Self awareness is a beautiful and ugly thing, based on the eyes of the beholder. I struggle every day with this awareness. I grit my teeth on days when I am not feeling great, I smile on days when I do. In our own ways, we struggle, I STRUGGLE.
This small incident is about this pretty cute child, a kid who made me feel good.
Let’s clear a couple of things first:
I don’t like looking into mirrors and taking selfies. I never have and I don’t think I ever will. I should get some credit for trying though. I have an acute self awareness of why that is but that is a matter for another day perhaps.
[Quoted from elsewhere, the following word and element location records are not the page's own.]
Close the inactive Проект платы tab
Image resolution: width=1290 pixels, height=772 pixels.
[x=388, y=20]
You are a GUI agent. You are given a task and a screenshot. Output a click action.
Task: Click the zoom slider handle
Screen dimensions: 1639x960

I am not a moody person, like at all. A simple calm, smile or laugh is always there with me on the surface, no matter the turmoil inside. I always know what I want and how I want it. There is no, ‘feel like it’ factor, contrary to whatever I might say.
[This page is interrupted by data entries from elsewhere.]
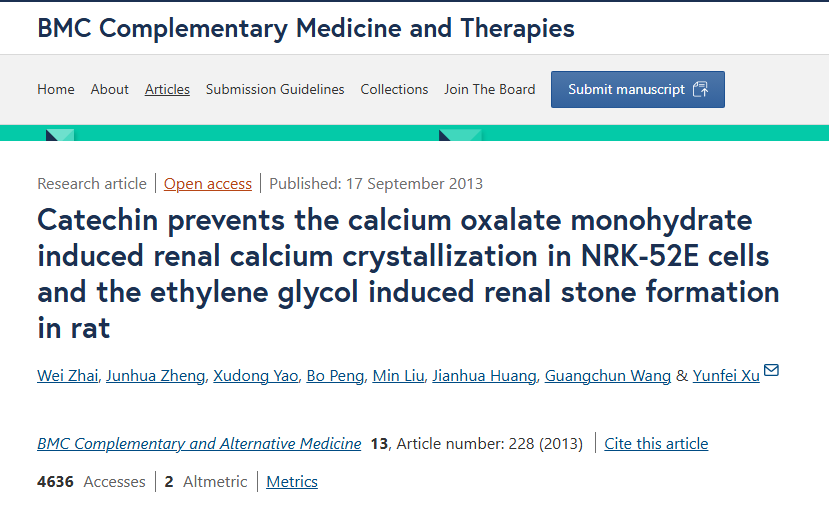Click the Submit manuscript button
The image size is (829, 514).
pyautogui.click(x=638, y=89)
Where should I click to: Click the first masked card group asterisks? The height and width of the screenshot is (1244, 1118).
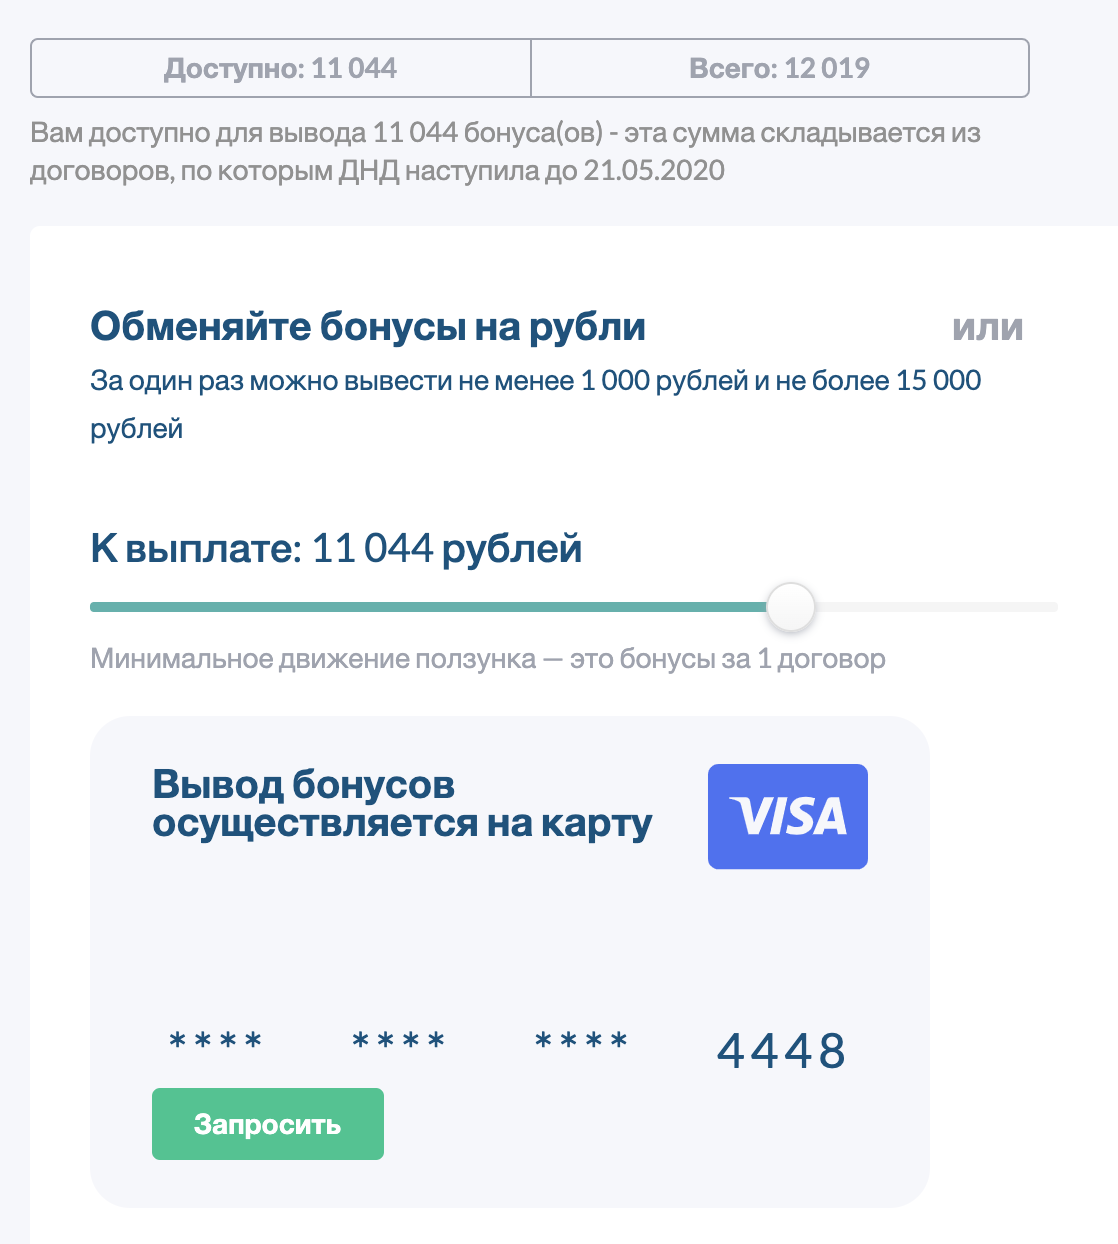[216, 1043]
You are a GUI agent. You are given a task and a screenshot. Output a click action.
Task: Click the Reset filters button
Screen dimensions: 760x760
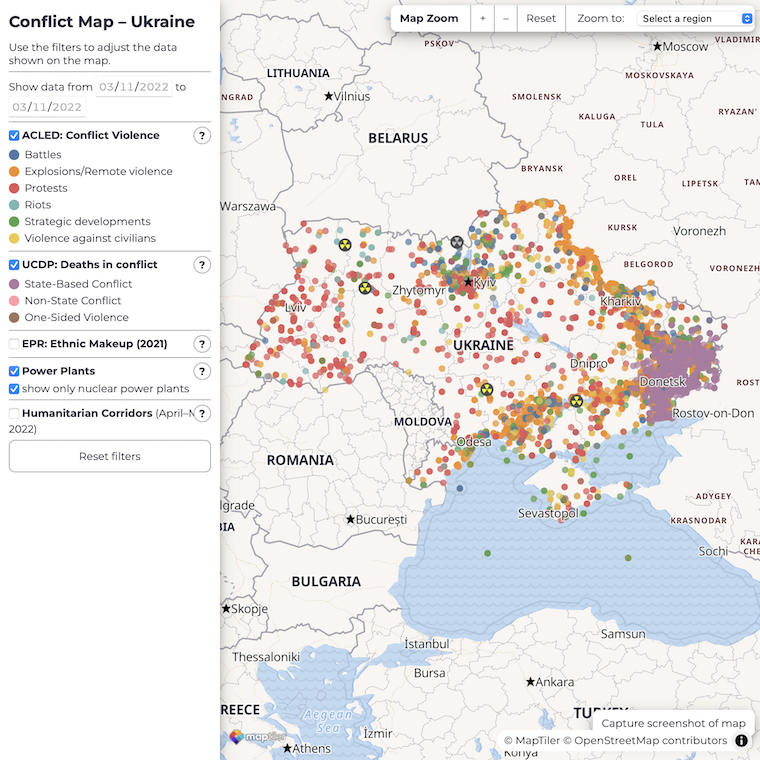(110, 456)
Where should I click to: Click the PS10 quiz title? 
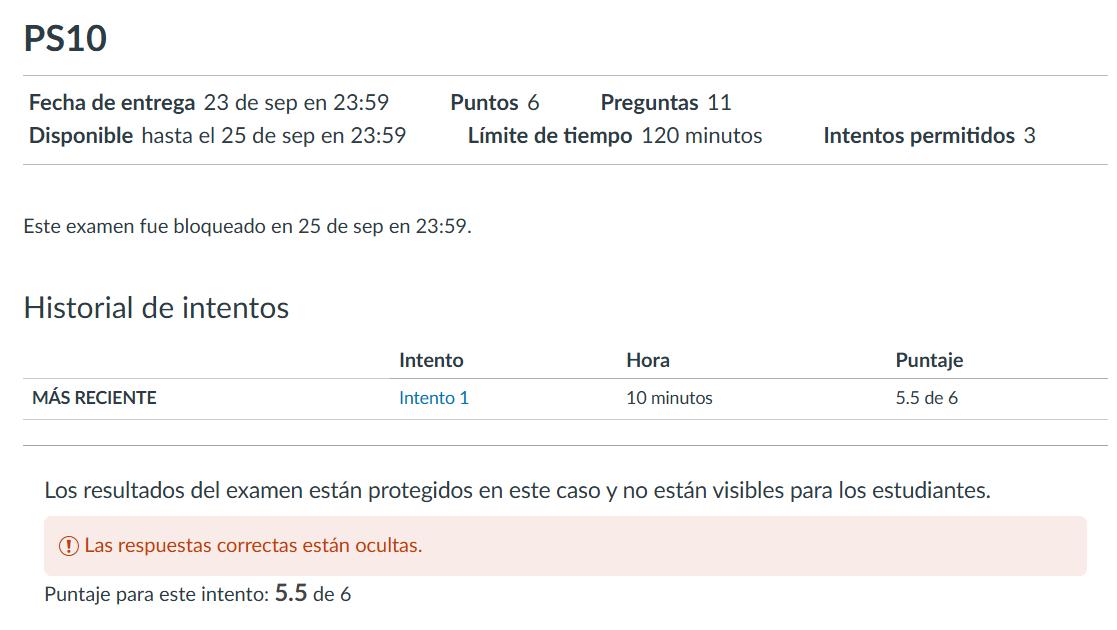click(x=65, y=39)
It was one such day last week- a day of turmoils. I wasn’t feeling so good. My heart would beat out into my ears until it gave way to a headache. I went about my usual activities, cleaning, cooking, sitting ideal staring out the window with a pen in hand and a blank paper on my desk, going for a swim or walk in the evening depending on what I or my husband wants to do that day, watching television and making casual conversations here and there. It wasn’t visible, it never is!
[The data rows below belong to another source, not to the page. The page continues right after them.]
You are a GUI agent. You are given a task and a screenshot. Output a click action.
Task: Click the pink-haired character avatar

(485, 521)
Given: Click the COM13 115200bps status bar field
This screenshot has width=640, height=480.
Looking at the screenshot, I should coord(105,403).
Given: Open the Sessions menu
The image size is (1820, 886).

But to me, it was all visible for I did nothing productive that day and neither did I try to be be better. A small kid came along to do that job for me. It was just another day and the girl was exiting the pool area while I was entering it. We were at the door. I opened the door to let them out first, ‘She is pretty.’ the girl said instantly.
I heard it and I didn’t react. Truthfully, I was zoned out! The mother, perhaps thinking that I didn’t hear it, repeated it to me. This time it did register.
‘She says you are pretty.’ My face split into a smile and I brought myself to her height then and looked at her. Really looked!
‘You are prettier.’ I told her and she skipped away with her mother happily.
I was still reeling from the compliment. I say reeling and not relishing because I have no idea whatsoever how to digest compliments (or critics for that matter) and her innocent impromptu left me stunned. Now, I know people say good things all the time but I don’t believe half the things people say but when a child says it, you got to believe it. There is no other way to it.
Mind you, pretty was probably the last thing on my mind that day, walking around the area in my night shirt and pjs with my usually smooth hair going haywire (courtesy of no combing). It is also the only time I have ever been called pretty compared to many close minded compliments I have grown tired of in the past.
Maybe on other days, it won’t have made an impact but I was suffering from image issues that day. And I know I am blessed with many things others wish to have and I am thankful for it, but it doesn’t wash away my problems of self image.